>>

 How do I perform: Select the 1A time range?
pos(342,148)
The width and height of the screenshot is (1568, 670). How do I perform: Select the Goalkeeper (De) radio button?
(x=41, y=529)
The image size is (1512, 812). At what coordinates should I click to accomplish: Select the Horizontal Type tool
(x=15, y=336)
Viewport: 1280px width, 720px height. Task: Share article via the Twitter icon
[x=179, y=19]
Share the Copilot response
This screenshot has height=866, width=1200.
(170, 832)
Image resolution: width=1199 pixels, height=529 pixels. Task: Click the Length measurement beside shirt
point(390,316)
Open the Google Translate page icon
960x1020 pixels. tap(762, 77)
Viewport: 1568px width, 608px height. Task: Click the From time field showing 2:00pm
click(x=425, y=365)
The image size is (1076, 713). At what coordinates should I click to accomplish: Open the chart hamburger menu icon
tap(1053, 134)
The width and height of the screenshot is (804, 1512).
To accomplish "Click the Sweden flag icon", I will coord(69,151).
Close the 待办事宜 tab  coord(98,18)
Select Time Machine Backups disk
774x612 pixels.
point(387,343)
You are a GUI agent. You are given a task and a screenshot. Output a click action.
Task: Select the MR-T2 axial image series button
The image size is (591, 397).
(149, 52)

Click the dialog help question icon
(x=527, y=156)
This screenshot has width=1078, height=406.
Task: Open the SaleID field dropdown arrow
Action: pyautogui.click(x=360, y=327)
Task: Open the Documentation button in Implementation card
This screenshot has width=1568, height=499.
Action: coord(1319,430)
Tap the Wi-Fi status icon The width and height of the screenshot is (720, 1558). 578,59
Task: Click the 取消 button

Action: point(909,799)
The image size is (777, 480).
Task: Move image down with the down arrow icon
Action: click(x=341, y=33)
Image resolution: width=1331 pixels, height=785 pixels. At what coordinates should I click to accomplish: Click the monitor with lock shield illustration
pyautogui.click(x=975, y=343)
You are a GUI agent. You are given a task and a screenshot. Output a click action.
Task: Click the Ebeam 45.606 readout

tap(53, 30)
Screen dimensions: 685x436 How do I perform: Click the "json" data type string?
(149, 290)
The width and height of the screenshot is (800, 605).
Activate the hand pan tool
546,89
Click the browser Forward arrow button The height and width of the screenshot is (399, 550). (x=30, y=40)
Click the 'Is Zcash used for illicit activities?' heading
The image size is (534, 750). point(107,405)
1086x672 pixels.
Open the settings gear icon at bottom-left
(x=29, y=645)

<<

ASSIGNED TASK
Print nothing but the lines from the one containing "The width and height of the screenshot is (800, 605)." through the end of the listing above, exactly as written.

EXPECTED OUTPUT
The width and height of the screenshot is (800, 605).
Activate the hand pan tool
546,89
Click the browser Forward arrow button The height and width of the screenshot is (399, 550). (x=30, y=40)
Click the 'Is Zcash used for illicit activities?' heading
The image size is (534, 750). point(107,405)
1086x672 pixels.
Open the settings gear icon at bottom-left
(x=29, y=645)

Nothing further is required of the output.